Ever since reading Kindred (and to a lesser extent the Lilith's Brood trilogy) I've wanted to read more Octavia Butler. Mostly because she kicks ass. I mean she was a black, female sci-fi author, with her first books published in '76. Look at all the shit "fake geek girls" get now for daring to hang out in a space typically reserved for white males. It's a nice bonus that makes my author stats look better. So whenever I went to my local bookstore I would browse the stacks to see if they had any of her books, especially Fledgling. For whatever reason, her books are hard to find. Or at least they're not regularly kept in stock at bookstores. In any case, there was only 1 Butler book, Parable of the Sower. The summary looked interesting ("unattended environmental & economic crises lead to social chaos", "night of fire and death", "flight for survival", "birth of a new faith") but the copy was a little battered* and I always found an excuse to put the book back. Yes, "always" because each time I went to the store, the same copy was sitting on the shelf.
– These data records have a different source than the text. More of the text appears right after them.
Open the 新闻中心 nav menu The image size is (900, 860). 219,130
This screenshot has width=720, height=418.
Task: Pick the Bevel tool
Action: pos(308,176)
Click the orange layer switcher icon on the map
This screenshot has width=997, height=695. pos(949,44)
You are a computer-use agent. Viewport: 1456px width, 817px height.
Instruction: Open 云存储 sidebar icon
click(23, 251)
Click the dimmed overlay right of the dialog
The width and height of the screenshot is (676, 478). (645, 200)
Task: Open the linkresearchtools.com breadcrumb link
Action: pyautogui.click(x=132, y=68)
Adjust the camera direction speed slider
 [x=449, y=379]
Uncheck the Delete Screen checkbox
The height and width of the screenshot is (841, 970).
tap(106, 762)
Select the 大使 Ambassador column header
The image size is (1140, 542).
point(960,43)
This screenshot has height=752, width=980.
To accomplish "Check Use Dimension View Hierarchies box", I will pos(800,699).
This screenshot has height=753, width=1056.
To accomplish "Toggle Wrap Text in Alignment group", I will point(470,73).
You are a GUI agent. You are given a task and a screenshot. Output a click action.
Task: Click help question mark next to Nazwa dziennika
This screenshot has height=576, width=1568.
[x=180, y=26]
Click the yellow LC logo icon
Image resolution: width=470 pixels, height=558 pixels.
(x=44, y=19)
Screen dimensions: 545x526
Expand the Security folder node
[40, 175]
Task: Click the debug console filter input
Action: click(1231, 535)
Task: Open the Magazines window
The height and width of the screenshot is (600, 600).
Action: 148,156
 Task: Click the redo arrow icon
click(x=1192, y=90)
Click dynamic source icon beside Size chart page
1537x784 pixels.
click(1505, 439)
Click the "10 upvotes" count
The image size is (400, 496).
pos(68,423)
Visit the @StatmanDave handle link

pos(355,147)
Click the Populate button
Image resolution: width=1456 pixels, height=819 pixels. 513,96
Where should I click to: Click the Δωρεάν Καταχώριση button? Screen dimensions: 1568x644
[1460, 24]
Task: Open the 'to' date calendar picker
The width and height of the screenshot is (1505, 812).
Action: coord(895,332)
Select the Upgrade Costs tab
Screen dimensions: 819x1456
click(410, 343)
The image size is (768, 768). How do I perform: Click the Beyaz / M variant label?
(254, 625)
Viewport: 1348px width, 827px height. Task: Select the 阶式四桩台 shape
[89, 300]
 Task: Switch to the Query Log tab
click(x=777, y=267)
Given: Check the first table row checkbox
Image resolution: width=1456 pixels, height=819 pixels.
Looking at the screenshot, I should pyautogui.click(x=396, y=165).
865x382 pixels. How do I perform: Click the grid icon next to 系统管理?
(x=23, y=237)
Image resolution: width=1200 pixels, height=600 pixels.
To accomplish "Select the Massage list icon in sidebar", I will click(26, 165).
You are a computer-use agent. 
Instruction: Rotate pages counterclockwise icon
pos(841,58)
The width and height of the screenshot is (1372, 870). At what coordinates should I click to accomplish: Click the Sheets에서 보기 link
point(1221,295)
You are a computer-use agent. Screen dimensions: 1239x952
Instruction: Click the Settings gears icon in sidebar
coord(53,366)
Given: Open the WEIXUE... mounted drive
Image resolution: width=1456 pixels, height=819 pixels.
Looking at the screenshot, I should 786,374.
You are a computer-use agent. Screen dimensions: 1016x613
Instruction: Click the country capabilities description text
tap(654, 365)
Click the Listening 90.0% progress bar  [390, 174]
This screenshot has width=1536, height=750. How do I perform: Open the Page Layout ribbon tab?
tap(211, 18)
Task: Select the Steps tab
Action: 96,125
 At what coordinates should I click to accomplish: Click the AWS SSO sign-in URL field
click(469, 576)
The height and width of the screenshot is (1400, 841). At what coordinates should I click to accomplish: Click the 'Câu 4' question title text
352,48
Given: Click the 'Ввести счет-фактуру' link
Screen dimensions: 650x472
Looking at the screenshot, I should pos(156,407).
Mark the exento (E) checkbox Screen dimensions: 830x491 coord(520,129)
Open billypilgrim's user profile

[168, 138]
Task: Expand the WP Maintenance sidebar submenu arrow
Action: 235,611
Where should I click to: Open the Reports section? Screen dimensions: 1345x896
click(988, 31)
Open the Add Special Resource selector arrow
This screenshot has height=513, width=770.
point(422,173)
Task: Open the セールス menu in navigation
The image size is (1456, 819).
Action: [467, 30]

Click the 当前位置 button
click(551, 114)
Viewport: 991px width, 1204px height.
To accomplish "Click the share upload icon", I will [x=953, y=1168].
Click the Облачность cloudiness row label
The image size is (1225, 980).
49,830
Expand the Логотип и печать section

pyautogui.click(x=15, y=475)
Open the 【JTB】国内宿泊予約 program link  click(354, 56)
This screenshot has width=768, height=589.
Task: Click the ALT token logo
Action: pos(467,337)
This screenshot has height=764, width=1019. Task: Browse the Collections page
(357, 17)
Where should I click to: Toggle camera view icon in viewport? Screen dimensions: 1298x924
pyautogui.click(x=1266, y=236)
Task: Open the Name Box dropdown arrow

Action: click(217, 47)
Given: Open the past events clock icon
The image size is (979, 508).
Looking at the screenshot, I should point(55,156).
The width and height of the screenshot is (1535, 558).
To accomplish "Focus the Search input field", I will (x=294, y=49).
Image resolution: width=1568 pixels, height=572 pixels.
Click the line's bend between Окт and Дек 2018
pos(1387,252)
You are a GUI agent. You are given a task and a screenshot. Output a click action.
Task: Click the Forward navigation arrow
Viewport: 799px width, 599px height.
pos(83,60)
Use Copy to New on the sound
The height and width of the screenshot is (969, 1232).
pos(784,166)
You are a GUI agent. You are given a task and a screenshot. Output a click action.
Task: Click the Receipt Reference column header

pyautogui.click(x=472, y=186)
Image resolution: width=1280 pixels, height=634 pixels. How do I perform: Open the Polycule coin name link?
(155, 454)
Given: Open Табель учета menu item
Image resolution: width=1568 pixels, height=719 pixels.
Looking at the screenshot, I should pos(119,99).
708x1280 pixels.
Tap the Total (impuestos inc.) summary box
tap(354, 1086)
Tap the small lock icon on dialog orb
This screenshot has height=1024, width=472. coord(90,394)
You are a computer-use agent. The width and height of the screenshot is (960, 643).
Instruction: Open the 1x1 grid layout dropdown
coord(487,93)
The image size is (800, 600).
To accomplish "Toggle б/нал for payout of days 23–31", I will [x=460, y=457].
Eventually it tugged at my heartstrings enough** that I HAD to bring it home. And once again, Butler does not disappoint.

Parable of the Sower starts in 2024 in a dystopian world where the US has been plunged into what seems to be the Great Depression to the nth degree. The main character, Lauren Olamina, is born into this world and while her father remembers the world as it was, we never get a clear idea what happened to cause this chaos. There's ecological disaster (it hardly rains anymore), extreme poverty (a few companies have managed to set up situations where indentured servitude is a pretty good deal), and rampant drug abuse (in the form of a new drug that makes people set fire to EVERYTHING). So yeah, not a fun place.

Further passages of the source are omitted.